Further, the change in the regulatory posture of the Central Bank will result in early interventions against noncompliant, distressed and high risk LFCs.
This will include regulatory action, such as the restriction of business through deposit and lending caps as well as suspension and cancellation of licences.
Further, guidelines are expected to be issued on financial reporting of LFCs and SLCs. We will also consider issuing directions on the ownership limits,” he said.
Speaking to Mirror Business, Dr. Coomaraswamy said the Central Bank will allow more relaxed ownership limits on finance companies initially, compared to the existing share ownership restrictions of 10 percent for the banking sector.
The Central Bank last year introduced new regulations on finance companies to maintain a minimum of 10 percent capital adequacy and it to be increased to a minimum of 10.5 percent by mid this year with a target to reach 12.5 percent by mid 2021.
“Capital levels of the sector are expected to be strengthened as a result of enhanced capital requirements. The LFCs and SLCs, which are unable to comply, will be encouraged to consolidate on a voluntary basis.
“Non-compliance will result in restrictions on deposit and business expansion and, where necessary, winding up of businesses. Therefore, it will be necessary for LFCs to give priority to capital augmentation plans in the near future. There will be no regulatory forbearance in this respect,” he stressed.
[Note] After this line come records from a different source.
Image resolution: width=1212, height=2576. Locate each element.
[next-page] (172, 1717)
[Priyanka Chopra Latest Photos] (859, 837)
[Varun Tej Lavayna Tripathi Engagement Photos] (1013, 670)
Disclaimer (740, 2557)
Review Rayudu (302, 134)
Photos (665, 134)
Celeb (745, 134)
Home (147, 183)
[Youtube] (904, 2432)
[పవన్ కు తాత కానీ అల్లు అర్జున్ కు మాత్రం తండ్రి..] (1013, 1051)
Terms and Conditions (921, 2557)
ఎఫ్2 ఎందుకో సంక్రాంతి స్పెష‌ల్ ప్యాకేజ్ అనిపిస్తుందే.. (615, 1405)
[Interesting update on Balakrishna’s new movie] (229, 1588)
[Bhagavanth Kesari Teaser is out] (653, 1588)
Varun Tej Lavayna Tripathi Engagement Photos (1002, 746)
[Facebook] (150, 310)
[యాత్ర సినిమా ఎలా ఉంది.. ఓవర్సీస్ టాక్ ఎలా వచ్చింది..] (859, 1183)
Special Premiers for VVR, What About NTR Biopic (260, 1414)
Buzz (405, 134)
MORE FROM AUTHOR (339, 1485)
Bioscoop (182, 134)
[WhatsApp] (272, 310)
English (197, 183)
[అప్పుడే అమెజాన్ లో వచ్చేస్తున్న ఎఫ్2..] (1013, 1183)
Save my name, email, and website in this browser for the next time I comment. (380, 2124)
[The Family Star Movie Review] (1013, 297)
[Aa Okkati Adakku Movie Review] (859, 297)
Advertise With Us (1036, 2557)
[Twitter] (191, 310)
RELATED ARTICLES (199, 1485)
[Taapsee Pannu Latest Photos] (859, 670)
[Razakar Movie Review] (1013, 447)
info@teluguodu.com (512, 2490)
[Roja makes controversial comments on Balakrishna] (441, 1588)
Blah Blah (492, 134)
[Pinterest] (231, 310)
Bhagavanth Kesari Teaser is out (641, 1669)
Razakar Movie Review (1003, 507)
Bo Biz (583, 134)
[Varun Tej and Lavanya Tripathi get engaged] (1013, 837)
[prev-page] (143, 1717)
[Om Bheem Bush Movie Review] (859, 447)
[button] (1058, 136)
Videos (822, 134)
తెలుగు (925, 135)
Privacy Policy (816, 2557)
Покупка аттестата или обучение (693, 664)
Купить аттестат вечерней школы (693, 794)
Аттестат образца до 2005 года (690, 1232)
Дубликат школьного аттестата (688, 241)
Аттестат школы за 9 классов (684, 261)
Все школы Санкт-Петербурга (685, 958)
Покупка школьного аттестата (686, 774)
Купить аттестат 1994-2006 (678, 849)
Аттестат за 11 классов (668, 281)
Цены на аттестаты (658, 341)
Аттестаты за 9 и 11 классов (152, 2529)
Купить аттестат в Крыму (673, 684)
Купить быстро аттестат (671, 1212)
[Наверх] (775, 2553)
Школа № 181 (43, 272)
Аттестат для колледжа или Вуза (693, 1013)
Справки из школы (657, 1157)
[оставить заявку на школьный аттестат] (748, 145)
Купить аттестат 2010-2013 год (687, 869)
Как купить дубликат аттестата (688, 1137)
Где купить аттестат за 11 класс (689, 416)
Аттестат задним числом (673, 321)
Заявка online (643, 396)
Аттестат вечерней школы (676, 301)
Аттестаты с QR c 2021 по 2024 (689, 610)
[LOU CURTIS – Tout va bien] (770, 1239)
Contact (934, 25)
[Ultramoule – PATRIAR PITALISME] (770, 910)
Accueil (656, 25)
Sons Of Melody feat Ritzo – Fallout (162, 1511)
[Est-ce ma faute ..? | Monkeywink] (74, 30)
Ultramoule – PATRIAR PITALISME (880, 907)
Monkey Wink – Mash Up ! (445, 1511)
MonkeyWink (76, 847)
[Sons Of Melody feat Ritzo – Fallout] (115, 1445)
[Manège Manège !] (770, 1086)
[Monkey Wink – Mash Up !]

Dr. Coomaraswamy also announced that the Finance Business Act (FBA) will be amended to facilitate expeditious resolution actions in respect of distressed finance companies.
He noted that as per the provisions of the Finance Business Act (FBA), No.42 of 2011, licenses of two distressed companies were cancelled and the settlement of the liabilities of existing depositors under the Sri Lanka Deposit Insurance and Liquidity Support Scheme (SLDILSS) is currently underway.The performance of LFCs and SLCs slowed down significantly during 2018 due to low credit growth, declining profitability and increasing nonperforming loans.
“The slowdown in the sector was also a result of moderate economic growth and the impact of natural calamities, such as floods and drought conditions that prevailed in 2017 and the first half of 2018. Policy measures taken to curb excessive demand for vehicle imports also impacted the sector significantly,” Dr. Coomaraswamy said.